Temporal and lateral electron pulse compression by a compact spherical electrostatic capacitor

• We propose a new method for spatial and temporal compression of ultrafast electron pulses.
• Compact in-line construction is based on the idea of the spherical electrostatic capacitor (α-SDA).
• It is free of chromatic, geometrical and temporal aberrations after 2π deflection.
• Contrary to other methods it enables time reversal of the pulse with static electric fields only.
• Spatial and temporal focus can be independently fine-adjusted at the target position.

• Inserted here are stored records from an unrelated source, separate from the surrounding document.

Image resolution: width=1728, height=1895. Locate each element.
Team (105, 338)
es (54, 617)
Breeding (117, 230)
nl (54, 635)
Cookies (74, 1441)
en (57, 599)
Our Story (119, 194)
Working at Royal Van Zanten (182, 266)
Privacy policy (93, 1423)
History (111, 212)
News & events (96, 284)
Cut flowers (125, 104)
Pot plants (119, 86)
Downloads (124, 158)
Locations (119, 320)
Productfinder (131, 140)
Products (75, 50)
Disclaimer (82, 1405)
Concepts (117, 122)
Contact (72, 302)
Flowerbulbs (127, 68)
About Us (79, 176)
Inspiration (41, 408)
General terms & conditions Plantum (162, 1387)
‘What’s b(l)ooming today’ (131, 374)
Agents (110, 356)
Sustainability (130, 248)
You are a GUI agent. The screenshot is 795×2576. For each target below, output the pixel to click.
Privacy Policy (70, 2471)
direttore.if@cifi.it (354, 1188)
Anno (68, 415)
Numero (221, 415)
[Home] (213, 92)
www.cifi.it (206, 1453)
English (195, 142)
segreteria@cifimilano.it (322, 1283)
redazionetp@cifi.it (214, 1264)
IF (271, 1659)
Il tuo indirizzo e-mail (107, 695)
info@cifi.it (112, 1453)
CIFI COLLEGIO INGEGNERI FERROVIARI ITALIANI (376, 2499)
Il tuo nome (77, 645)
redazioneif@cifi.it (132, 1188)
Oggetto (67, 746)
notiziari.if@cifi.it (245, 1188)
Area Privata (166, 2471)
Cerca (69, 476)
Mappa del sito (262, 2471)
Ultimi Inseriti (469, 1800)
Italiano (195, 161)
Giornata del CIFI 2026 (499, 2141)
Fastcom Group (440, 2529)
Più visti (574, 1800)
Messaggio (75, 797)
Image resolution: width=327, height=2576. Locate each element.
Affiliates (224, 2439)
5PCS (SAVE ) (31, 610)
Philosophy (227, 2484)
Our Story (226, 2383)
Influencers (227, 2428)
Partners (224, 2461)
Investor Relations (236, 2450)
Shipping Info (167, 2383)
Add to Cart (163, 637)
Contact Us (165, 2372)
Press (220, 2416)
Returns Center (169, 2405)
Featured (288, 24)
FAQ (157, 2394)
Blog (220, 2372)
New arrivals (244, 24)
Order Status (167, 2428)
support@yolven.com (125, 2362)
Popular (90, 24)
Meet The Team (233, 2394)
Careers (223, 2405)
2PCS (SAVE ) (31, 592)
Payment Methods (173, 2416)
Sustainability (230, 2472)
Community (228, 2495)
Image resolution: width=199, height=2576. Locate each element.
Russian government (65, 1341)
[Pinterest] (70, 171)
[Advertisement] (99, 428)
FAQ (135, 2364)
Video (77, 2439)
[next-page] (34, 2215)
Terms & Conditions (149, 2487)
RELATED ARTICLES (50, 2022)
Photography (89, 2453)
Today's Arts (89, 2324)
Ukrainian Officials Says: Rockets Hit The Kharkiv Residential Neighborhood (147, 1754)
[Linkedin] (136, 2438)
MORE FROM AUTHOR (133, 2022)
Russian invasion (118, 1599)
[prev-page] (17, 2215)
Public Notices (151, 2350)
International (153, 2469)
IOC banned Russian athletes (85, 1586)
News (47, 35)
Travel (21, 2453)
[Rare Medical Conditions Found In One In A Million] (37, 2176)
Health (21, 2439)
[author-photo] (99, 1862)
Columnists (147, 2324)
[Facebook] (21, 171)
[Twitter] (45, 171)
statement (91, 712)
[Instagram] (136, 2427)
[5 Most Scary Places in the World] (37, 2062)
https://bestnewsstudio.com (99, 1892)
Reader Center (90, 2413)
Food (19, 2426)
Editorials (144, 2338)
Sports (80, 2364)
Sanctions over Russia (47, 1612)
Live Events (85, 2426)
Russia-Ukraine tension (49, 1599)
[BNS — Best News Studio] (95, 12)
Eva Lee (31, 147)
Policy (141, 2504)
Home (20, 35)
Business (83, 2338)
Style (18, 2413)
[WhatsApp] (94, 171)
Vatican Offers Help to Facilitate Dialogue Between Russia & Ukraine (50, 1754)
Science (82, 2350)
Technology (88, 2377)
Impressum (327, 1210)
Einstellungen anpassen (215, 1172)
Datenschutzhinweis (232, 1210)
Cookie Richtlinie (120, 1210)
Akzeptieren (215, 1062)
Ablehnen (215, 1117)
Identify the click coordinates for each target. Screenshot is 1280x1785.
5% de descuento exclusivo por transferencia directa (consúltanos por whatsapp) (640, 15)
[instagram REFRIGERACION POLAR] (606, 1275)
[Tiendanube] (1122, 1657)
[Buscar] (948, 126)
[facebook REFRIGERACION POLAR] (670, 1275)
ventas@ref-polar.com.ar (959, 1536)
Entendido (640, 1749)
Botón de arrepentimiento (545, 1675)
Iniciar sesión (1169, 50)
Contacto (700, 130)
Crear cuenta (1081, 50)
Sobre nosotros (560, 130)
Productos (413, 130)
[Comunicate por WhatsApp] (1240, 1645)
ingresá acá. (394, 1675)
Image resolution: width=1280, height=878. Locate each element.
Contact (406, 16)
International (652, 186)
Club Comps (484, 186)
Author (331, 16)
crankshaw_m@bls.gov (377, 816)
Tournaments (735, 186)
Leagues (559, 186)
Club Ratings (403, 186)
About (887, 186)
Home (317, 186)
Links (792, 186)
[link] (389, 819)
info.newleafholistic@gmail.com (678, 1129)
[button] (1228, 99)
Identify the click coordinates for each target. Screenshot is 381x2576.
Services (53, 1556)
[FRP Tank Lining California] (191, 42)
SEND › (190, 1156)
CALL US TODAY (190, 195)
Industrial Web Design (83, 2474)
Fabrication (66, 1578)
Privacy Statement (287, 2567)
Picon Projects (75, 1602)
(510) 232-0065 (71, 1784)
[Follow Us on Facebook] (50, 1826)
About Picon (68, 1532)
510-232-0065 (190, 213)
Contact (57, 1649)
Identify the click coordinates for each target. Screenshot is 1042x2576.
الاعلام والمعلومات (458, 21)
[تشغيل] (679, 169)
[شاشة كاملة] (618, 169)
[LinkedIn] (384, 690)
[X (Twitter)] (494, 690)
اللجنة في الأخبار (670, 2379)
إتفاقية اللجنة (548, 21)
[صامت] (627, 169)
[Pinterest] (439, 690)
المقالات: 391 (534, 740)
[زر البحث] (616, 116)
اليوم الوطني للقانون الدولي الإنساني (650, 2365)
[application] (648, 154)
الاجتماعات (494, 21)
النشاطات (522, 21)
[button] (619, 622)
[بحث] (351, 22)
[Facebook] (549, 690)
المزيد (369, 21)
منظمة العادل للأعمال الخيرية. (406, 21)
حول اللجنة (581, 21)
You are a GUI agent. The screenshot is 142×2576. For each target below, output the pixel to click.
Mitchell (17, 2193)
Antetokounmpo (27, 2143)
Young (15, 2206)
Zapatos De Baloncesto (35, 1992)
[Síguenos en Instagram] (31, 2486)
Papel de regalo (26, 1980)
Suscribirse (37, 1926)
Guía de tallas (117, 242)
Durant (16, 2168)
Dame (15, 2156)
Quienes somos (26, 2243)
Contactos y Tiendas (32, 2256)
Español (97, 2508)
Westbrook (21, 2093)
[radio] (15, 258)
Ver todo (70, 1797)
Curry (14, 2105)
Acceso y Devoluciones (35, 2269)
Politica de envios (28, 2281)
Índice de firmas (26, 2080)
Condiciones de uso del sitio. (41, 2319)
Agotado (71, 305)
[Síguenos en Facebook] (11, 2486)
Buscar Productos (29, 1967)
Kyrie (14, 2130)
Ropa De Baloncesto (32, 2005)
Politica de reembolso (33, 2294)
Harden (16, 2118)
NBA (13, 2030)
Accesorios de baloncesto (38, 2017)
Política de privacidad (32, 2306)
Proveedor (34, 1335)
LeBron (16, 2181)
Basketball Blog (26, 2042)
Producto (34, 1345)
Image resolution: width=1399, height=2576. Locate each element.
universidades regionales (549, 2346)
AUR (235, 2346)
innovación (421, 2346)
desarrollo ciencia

A novel solution for high intensity electron pulse compression in both space and time is proposed in this paper. Based on the unique properties of the central-force electrostatic field of a spherical electrostatic capacitor, the newly developed α-Spherical Deflector Analyzer (α-SDA) with 2π total deflection is utilized for the practical realization of femtosecond electron pulse compression. The mirror symmetry of the system at π deflection causes not only the cancellation of the geometrical and chromatic aberrations at 2π, but also leads to aberration-free time reversal of the electron pulse in the exit plane. As a consequence, the time-divergent electrons at the input are transformed to a time-convergent pulse at the output. In the symmetric case with the first time compression exactly at π, the shortest electron pulse behind the α-SDA analyzer is a mirror symmetric to the original electron pulse at the photocathode. It results in extremely short final electron pulses that are limited only by the duration of the laser pulse, the emittance of the electron bunch, and by imperfections of the real system.